The purpose of a for-profit business of any size is to make profit. However, when people say that the company is making money or that an investment has a good return, they often mean different things. And sometimes they don’t even have profit in mind. So, let’s look how a company transforms sales into profit by defining revenues, cost of sales, and operating expenses.
First of all, sales are not sales. There are gross sales, which represent unit sales of products or services at list or gross price. This list price represents the price that a company may publish in its official price list. Most of the time, however, companies offer discounts off these list prices.
Discounts may include negotiated discounts with specific customers, which are then offered anytime to these customers as long as the negotiated contract is in place. Discounts may also include time- or deal-limited price reductions offered as part of a promotion activity. Some companies that use distribution partners to sell their products classify also costs associated with supporting these distribution partners as discounts.
Gross sales minus discounts lead to net sales or net revenues. Net revenues represent the money that the company receives from its customers.
Net revenues = gross sales – discounts = units * list price – discounts
Second, all of the products or services that are sold to customers need to be produced and delivered, which creates cost. This cost of sales (COS) is obvious in a manufacturing environment: all the materials and parts that are needed to assemble the product plus the people assembling it plus the manufacturing facility are all part of COS. In a service business cost of sales may not be obvious, but delivering the service usually requires people providing the service to customers. The cost of these employees represents COS in a service business.
Once all costs of sales are accounted for, they are subtracted from net sales to calculate gross margin or gross profit.
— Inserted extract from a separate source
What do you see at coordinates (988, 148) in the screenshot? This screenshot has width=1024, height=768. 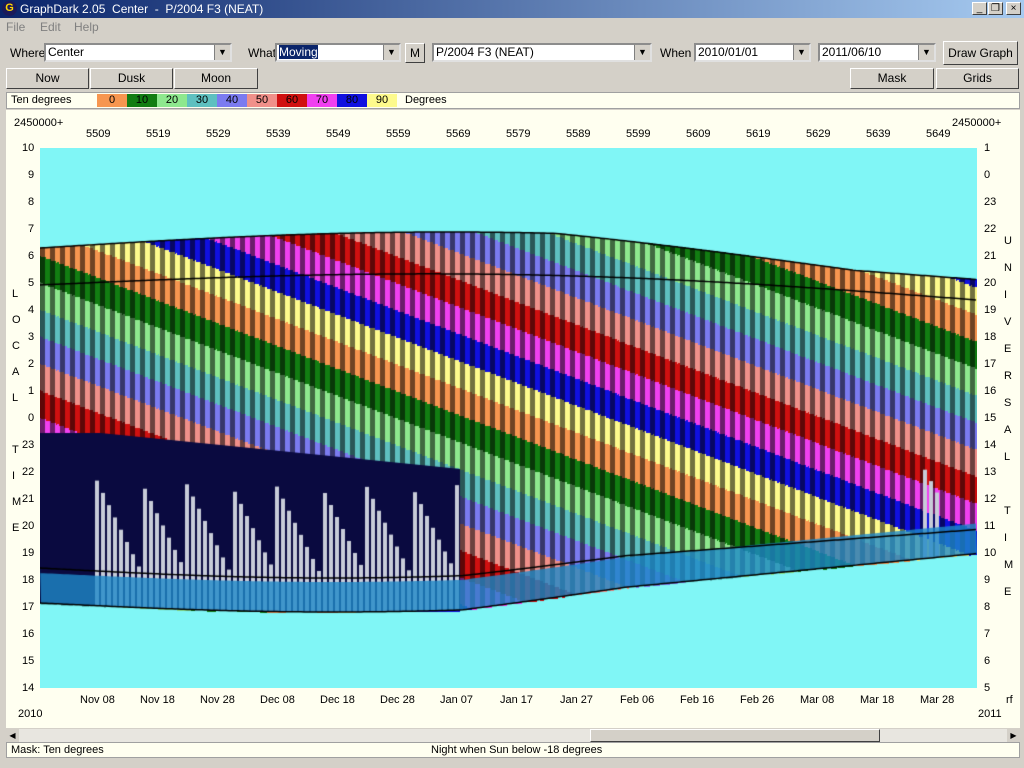 I see `ut-tick: 1` at bounding box center [988, 148].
Sometimes gross margin percentages, which are gross margins as percentage of net revenues, are used to compare companies in an industry to determine how efficient their operations are.
Gross margin = net revenues – cost of sales
Third, every company incurs costs associated with operating the business. These costs are called operating expenses. Operating expenses are usually divided in engineering expenses or research & development (R&D), marketing and sales expenses, and other expenses. Other expenses can include administrative expenses that are not accounted for anywhere else or allocations from headquarters in large organizations.
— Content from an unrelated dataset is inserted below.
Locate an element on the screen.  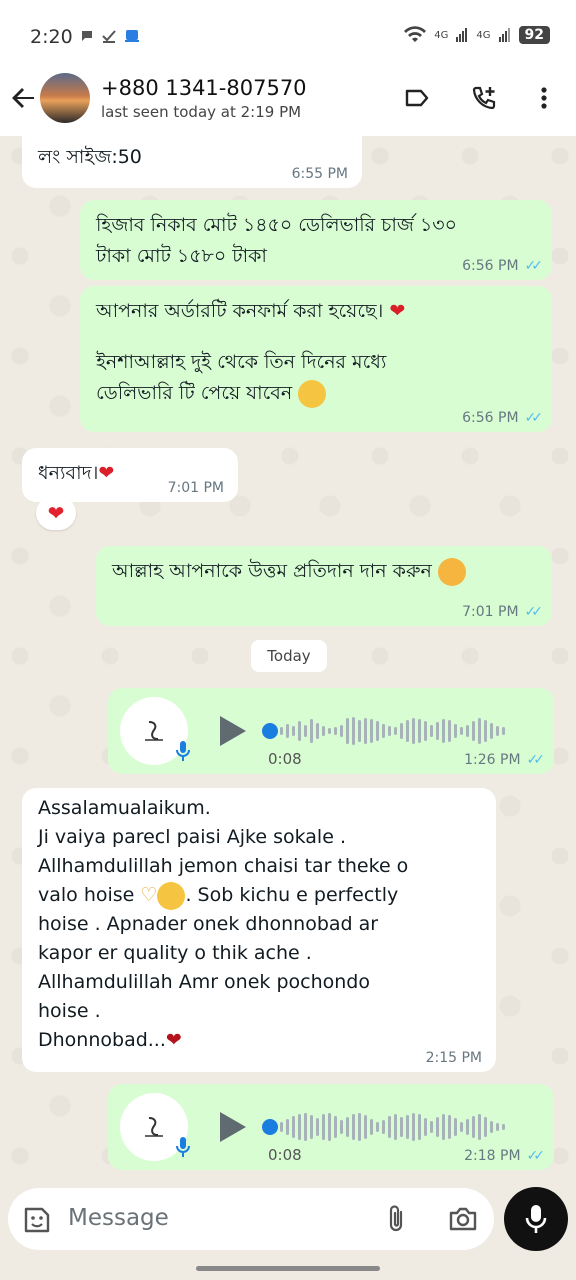
camera-icon is located at coordinates (463, 1219).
When subtracting operating expenses from gross margin we arrive at operating income or operating profit.
Operating income = gross margin – operating expenses
Most companies pay taxes. Taxes are based on the operating income the company achieves and are usually a percentage of the operating income. When subtracting taxes from operating income we get finally to net income or net profit. This net income is at the end the measure that can be used when talking about “making money”.
Net income = operating income – taxes
= units * list price – discounts – cost of sales – operating expenses – taxes
What we have reviewed here is the income statement or profit & loss statement (P&L). This statement is an important document describing the profitability of the company. It is used mostly for accounting and taxation purposes. For investment purposes, however, it is more appropriate to evaluate cash flows, which may differ from the measures described here. But on cash flows and why cash is king at some other time.